# [Instructions for the task]
In the listing below, replace "Market Action" with "Market Signal" in the lines starting at "The height and width of the screenshot is (630, 600)." and ending at "pyautogui.click(x=373, y=239)". Reproduce only those lines, with nothing else altered.
══════════════════════════════
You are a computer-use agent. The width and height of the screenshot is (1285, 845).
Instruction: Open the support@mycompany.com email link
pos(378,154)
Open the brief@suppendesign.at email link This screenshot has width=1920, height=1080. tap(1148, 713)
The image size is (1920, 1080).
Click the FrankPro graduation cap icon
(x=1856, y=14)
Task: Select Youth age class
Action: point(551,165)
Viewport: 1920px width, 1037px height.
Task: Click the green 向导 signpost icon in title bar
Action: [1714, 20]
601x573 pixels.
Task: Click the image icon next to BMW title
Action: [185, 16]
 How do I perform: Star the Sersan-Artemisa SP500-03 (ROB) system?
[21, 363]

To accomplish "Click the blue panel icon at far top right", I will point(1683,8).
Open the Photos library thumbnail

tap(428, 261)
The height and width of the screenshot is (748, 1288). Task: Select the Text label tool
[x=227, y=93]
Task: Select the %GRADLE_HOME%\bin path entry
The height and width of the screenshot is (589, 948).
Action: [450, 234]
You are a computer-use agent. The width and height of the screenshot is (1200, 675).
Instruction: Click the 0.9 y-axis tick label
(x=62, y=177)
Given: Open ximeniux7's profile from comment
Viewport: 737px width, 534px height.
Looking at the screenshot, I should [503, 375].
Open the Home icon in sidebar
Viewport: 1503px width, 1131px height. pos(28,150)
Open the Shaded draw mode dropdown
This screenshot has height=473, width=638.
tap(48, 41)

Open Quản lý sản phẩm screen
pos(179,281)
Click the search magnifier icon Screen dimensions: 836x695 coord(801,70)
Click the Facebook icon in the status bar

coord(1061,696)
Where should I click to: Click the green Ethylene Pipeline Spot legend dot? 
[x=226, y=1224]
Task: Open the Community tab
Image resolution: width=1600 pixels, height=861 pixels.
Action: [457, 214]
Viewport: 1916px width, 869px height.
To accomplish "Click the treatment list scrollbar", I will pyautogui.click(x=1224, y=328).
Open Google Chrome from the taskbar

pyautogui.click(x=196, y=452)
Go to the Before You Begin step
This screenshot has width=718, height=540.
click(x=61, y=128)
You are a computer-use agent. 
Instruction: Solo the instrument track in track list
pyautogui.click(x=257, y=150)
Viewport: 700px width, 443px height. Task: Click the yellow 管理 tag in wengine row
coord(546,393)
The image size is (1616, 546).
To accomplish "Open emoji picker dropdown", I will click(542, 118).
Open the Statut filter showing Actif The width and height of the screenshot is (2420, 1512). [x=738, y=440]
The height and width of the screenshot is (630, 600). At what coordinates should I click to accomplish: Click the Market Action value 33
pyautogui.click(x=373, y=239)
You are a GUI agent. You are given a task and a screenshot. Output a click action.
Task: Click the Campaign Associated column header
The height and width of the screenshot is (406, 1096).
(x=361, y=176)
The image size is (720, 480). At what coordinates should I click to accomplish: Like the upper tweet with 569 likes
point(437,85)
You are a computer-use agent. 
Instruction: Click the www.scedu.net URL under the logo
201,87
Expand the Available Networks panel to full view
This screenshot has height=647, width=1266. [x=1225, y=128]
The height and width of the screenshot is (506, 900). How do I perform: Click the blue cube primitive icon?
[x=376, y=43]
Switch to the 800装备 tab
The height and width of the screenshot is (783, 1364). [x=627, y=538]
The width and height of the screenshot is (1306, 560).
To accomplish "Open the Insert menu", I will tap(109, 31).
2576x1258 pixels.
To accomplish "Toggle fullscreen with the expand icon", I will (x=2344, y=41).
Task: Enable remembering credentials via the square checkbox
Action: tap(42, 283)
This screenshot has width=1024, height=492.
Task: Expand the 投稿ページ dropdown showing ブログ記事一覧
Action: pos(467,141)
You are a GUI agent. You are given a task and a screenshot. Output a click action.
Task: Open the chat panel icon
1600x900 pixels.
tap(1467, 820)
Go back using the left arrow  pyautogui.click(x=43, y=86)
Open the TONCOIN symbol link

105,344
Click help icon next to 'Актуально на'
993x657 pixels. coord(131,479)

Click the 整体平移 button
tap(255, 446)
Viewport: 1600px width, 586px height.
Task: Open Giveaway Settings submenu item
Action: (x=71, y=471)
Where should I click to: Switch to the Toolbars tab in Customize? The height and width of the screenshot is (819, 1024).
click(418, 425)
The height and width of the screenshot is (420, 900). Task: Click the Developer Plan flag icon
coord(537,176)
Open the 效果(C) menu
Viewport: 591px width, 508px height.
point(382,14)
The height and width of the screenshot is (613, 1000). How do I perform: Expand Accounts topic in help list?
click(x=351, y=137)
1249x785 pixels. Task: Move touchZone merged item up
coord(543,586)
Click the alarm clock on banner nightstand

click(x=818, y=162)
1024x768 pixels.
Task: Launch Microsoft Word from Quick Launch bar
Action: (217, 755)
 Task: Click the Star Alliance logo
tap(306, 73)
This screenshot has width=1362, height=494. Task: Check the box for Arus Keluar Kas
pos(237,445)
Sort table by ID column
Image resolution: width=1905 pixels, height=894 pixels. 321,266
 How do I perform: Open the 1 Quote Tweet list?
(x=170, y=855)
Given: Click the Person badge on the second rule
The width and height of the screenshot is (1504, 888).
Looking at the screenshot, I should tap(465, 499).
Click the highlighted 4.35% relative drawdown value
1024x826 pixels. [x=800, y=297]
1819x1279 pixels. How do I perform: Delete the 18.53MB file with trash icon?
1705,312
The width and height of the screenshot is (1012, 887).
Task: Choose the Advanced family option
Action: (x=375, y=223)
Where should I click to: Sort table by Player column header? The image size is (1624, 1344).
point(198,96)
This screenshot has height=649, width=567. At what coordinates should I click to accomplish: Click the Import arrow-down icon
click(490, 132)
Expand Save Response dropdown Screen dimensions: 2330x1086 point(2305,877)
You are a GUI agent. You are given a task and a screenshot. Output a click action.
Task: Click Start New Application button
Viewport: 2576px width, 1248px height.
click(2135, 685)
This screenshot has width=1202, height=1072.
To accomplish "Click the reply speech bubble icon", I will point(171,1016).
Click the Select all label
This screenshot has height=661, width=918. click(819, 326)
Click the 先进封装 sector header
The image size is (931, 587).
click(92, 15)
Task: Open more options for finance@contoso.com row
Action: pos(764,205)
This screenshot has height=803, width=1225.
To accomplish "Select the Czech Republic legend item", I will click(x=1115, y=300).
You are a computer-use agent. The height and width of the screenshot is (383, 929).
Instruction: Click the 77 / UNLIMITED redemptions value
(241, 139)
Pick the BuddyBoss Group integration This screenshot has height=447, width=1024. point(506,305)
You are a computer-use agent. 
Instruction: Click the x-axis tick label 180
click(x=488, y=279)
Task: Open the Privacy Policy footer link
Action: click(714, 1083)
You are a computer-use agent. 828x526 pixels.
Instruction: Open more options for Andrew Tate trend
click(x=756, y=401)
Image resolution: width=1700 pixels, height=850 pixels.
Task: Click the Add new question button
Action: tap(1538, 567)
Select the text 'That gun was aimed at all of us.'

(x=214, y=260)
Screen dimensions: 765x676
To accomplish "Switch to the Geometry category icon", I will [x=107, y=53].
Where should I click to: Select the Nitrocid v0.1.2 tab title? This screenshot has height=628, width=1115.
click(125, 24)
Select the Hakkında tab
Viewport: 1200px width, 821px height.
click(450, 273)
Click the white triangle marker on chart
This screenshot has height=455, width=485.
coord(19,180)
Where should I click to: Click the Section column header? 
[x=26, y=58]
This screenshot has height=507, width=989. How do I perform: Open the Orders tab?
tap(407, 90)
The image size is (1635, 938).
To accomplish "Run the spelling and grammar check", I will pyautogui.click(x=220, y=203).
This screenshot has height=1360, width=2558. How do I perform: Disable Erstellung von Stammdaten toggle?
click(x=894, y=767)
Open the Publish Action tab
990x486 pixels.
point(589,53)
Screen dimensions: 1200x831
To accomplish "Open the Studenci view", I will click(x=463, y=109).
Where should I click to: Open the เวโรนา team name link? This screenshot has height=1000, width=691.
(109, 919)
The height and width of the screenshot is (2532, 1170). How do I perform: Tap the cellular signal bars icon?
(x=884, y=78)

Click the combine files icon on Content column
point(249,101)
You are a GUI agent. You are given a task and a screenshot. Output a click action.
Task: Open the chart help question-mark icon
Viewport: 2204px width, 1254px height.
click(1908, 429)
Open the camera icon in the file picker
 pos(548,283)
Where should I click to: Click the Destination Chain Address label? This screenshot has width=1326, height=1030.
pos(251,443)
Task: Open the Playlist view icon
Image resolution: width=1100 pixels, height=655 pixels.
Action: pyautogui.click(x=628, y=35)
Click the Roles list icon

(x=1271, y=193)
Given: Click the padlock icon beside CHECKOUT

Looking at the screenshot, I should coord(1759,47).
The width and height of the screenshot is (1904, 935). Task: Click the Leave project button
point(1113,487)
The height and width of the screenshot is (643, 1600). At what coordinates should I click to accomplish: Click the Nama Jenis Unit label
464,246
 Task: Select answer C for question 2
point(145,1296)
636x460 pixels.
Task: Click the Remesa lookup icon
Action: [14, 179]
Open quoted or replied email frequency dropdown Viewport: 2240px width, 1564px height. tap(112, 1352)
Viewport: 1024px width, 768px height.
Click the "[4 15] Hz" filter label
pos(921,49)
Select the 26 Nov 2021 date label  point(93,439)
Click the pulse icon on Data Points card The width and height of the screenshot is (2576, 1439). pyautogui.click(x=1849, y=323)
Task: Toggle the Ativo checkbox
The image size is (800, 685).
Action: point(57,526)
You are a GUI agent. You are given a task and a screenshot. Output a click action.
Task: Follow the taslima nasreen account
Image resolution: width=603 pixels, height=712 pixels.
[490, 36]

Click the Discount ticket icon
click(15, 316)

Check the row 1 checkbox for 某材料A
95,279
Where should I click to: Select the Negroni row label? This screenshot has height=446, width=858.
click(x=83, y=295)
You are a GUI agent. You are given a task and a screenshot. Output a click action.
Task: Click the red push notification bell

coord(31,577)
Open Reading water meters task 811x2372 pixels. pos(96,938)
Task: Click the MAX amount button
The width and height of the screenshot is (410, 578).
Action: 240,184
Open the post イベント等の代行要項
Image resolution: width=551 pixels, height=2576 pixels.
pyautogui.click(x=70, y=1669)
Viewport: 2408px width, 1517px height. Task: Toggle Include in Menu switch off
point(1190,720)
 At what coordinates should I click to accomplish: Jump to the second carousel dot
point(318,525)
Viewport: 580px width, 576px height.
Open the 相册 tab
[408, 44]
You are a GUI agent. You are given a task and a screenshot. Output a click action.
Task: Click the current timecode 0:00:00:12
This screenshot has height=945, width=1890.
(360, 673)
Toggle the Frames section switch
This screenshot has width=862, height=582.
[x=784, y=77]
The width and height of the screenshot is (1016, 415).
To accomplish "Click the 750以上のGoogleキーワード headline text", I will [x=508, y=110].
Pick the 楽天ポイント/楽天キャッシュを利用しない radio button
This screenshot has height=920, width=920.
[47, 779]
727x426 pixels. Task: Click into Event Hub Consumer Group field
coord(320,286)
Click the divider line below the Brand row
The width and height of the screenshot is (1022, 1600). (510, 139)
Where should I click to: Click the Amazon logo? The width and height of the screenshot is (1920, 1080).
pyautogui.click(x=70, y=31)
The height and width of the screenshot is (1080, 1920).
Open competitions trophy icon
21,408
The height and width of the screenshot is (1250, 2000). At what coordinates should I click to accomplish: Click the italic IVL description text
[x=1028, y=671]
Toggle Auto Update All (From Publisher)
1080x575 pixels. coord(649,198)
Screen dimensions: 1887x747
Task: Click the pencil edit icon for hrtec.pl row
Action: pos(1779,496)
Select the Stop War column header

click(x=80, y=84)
══════════════════════════════
# [Reply to the exercise]
The height and width of the screenshot is (630, 600). At what coordinates should I click to accomplish: Click the Market Signal value 33
pyautogui.click(x=373, y=239)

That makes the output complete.